__Work request__: Copy every record exactly as it appears in the data below.

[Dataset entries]
□ □ □
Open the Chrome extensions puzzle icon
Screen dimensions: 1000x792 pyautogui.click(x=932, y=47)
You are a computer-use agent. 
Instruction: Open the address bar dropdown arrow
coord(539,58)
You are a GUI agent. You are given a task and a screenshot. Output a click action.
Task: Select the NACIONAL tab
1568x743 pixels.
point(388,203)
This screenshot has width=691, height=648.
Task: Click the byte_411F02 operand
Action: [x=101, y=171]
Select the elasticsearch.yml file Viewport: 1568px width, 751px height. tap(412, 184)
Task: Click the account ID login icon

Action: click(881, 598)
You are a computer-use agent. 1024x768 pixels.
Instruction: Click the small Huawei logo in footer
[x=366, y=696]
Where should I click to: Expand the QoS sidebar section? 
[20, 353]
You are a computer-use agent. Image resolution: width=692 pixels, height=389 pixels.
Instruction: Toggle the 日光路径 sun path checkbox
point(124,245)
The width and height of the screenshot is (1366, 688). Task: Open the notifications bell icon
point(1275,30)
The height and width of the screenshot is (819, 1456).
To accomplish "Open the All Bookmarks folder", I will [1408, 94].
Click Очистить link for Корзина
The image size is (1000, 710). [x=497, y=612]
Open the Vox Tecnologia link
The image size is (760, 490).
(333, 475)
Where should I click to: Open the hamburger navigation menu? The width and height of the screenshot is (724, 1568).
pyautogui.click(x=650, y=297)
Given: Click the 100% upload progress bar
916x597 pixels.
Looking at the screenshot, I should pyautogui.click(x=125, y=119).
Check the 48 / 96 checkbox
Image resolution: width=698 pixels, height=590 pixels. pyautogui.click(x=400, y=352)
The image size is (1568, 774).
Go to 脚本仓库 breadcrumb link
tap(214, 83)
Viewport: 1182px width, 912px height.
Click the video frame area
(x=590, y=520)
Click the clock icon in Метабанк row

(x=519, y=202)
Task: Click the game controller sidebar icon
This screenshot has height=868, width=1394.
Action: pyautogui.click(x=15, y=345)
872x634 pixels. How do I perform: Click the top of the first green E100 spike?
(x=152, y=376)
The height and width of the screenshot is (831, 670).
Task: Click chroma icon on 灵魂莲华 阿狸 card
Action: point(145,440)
□ □ □
__Response box__:
Open the Chrome extensions puzzle icon
Screen dimensions: 1000x792 pyautogui.click(x=932, y=47)
You are a computer-use agent. 
Instruction: Open the address bar dropdown arrow
coord(539,58)
You are a GUI agent. You are given a task and a screenshot. Output a click action.
Task: Select the NACIONAL tab
1568x743 pixels.
point(388,203)
This screenshot has width=691, height=648.
Task: Click the byte_411F02 operand
Action: [x=101, y=171]
Select the elasticsearch.yml file Viewport: 1568px width, 751px height. tap(412, 184)
Task: Click the account ID login icon

Action: click(881, 598)
You are a computer-use agent. 1024x768 pixels.
Instruction: Click the small Huawei logo in footer
[x=366, y=696]
Where should I click to: Expand the QoS sidebar section? 
[20, 353]
You are a computer-use agent. Image resolution: width=692 pixels, height=389 pixels.
Instruction: Toggle the 日光路径 sun path checkbox
point(124,245)
The width and height of the screenshot is (1366, 688). Task: Open the notifications bell icon
point(1275,30)
The height and width of the screenshot is (819, 1456).
To accomplish "Open the All Bookmarks folder", I will [1408, 94].
Click Очистить link for Корзина
The image size is (1000, 710). [x=497, y=612]
Open the Vox Tecnologia link
The image size is (760, 490).
(333, 475)
Where should I click to: Open the hamburger navigation menu? The width and height of the screenshot is (724, 1568).
pyautogui.click(x=650, y=297)
Given: Click the 100% upload progress bar
916x597 pixels.
Looking at the screenshot, I should pyautogui.click(x=125, y=119).
Check the 48 / 96 checkbox
Image resolution: width=698 pixels, height=590 pixels. pyautogui.click(x=400, y=352)
The image size is (1568, 774).
Go to 脚本仓库 breadcrumb link
tap(214, 83)
Viewport: 1182px width, 912px height.
Click the video frame area
(x=590, y=520)
Click the clock icon in Метабанк row

(x=519, y=202)
Task: Click the game controller sidebar icon
This screenshot has height=868, width=1394.
Action: pyautogui.click(x=15, y=345)
872x634 pixels. How do I perform: Click the top of the first green E100 spike?
(x=152, y=376)
The height and width of the screenshot is (831, 670).
Task: Click chroma icon on 灵魂莲华 阿狸 card
Action: point(145,440)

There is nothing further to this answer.